Pincoffs vlucht in mei 1879 eerst met vrouw en kinderen naar Brussel en daarna naar New York. Met de Verenigde Staten bestaat namelijk geen uitwisselingsverdrag. Pincoffs bezit nog slechts zeshonderd dollar. Er wordt veel in het werk gesteld om hem te laten arresteren. Dat lukt niet. Bijna tien miljoen guldens zijn vervlogen (de waarde daarvan is nu 105 miljoen euro). De nationale en internationale gevolgen zijn enorm. Pincoffs begint in New York een sigarenwinkel. Het draait allemaal op niets uit. Voor hem en vele anderen eindigt het avontuur in een deceptie.

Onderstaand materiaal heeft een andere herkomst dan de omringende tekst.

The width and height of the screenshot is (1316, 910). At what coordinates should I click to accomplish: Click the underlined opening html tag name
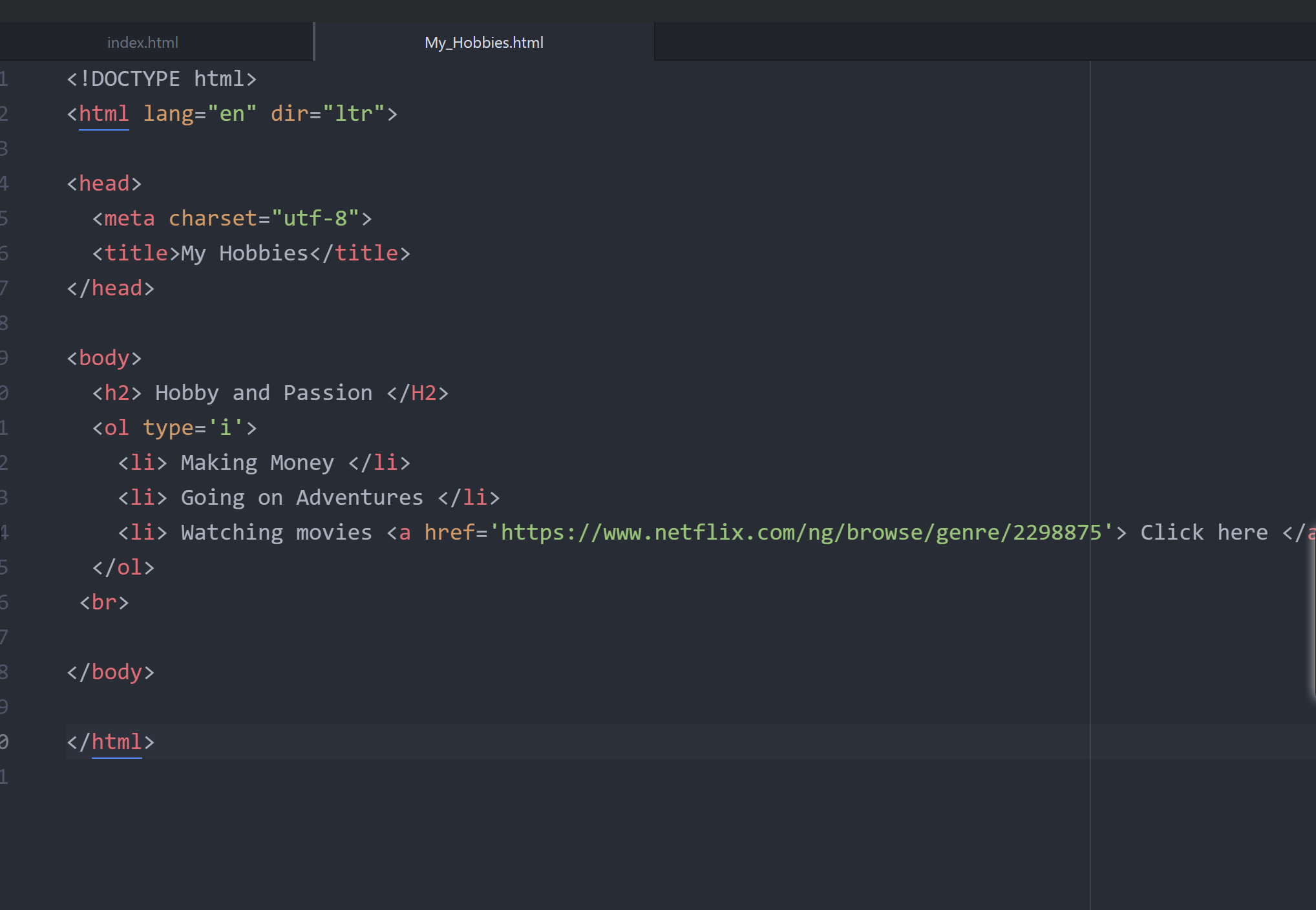click(x=103, y=114)
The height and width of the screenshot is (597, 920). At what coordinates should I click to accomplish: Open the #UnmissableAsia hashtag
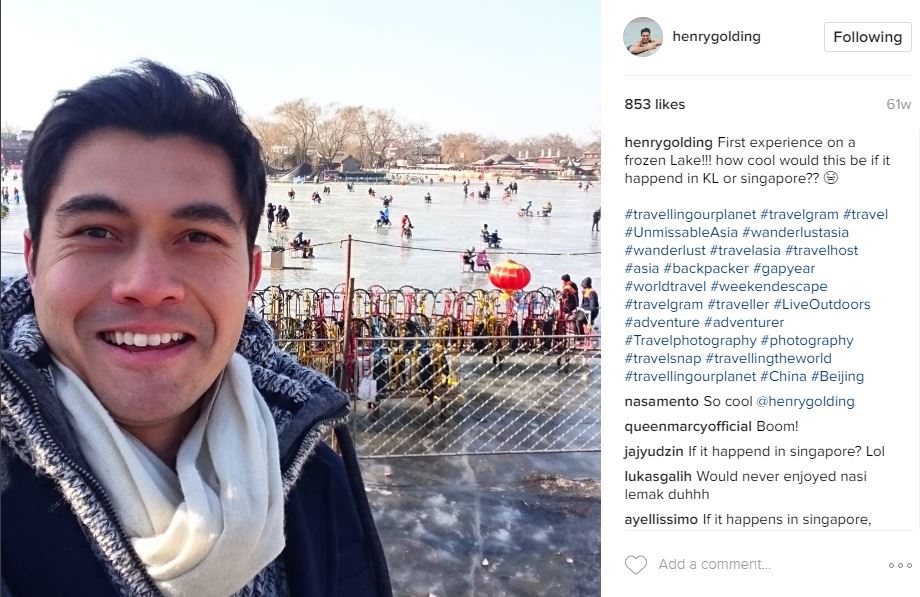pyautogui.click(x=681, y=232)
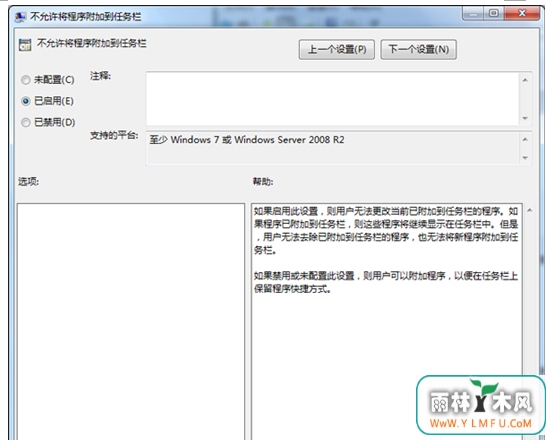Image resolution: width=551 pixels, height=440 pixels.
Task: Click the help panel scroll up arrow
Action: pos(530,211)
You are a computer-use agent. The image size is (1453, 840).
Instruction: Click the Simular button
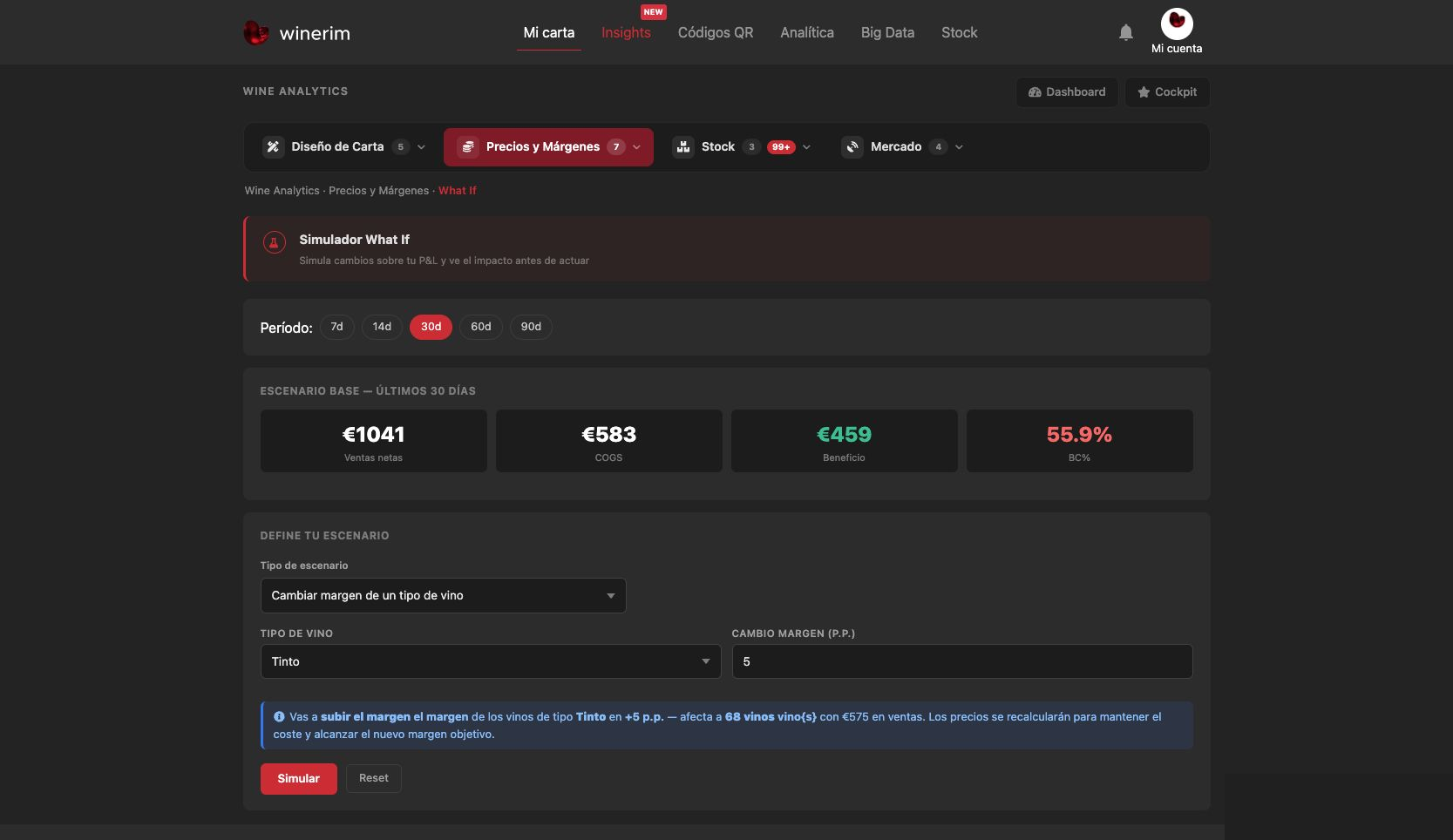[x=299, y=779]
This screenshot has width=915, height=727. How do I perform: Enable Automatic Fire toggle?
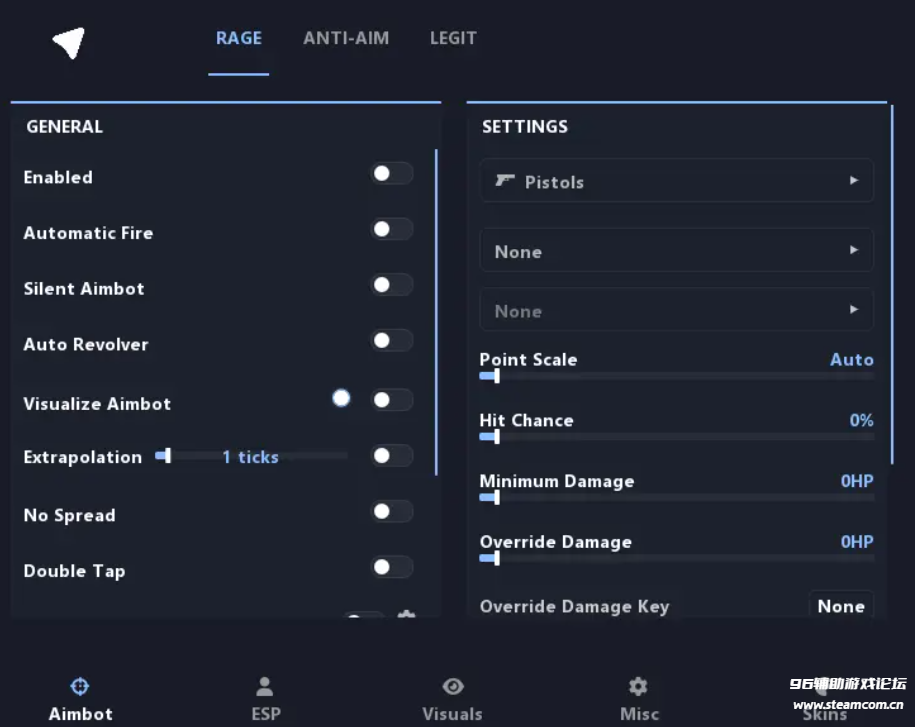pos(392,229)
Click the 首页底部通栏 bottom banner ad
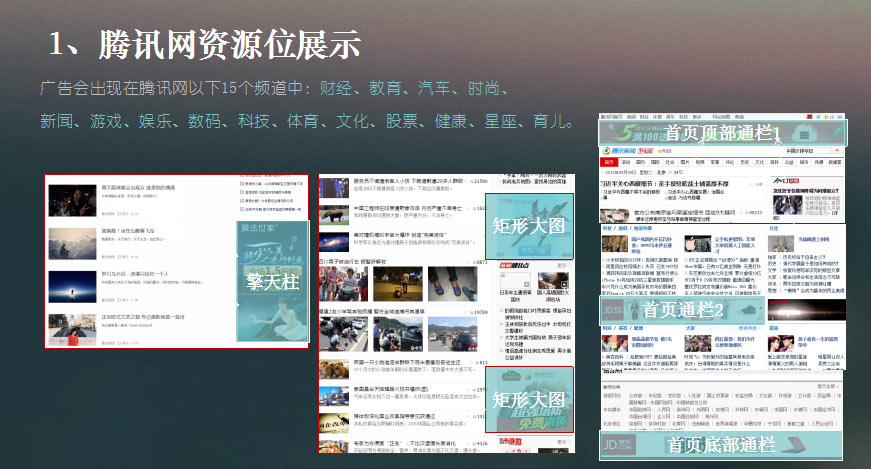Image resolution: width=871 pixels, height=469 pixels. click(x=722, y=443)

Toch hebben Pincoffs’ inspanningen ook veel goed gedaan, bijvoorbeeld voor de stad Rotterdam en voor het accountantsberoep. Zoals Bram Peper, oud-burgemeester van Rotterdam, stelt in de documentaire ‘De IJzeren Eeuw: Het Geheim van Rotterdam’: “Je hebt af en toe mislukkingen nodig om vooruit te komen.” Zo is er sinds 1992 een Pincoffs brug en zelfs een standbeeld voor zijn inspanningen voor Rotterdam. Het kan verkeren. De Pincoffs-affaire wordt vaak genoemd als dé gebeurtenis die heeft geleid tot het ontstaan van het beroep van externe accountant. Maar ook zonder de affaire was die controleur er ongetwijfeld gekomen.
Greenwashing
In Duitsland is recent (juni 2022) een fraudezaak als Pincoffs-affaire, maar dan met actuele ingrediënten, aan het licht gekomen. Het gaat nu niet om het voorstellen van betere financiële resultaten, om het rondpompen van geld en gaten dichten met nieuwe leningen, maar om het beter voorstellen van verduurzamingsresultaten.
Greenwashing of groenwassen is zoals gezegd het zich groener of maatschappelijk verantwoordelijker voordoen dan een bedrijf of organisatie daadwerkelijk is. Men doet alsof men weloverwogen met het milieu en/of andere maatschappelijke thema’s omgaat, maar dit blijkt vaak niet meer dan ‘een likje verf’ te zijn.
De term greenwashing wordt meestal gebruikt bij organisaties die iets goeds doen, maar in de kern van het bedrijf nog steeds veel verkeerd doen. Zo kan een bedrijf enerzijds Unicef steunen en anderzijds toch goederen produceren door middel van kinderarbeid. Of een bedrijf kan geld geven aan een milieuorganisatie terwijl de kernactiviteit erg vervuilend is. Het gaat er dus ook om dat de gehele ‘duurzaamheids Verlies & Winstrekening’ in kaart gebracht wordt. Niet alleen de positieve punten.
Overigens niet elke organisatie die aan greenwashing doet, doet dit bewust. In veel gevallen wil men iets maatschappelijks doen, maar ziet men niet in dat het kernproces van het bedrijf ook aangepast moet worden om daadwerkelijk maatschappelijk verantwoord bezig te zijn.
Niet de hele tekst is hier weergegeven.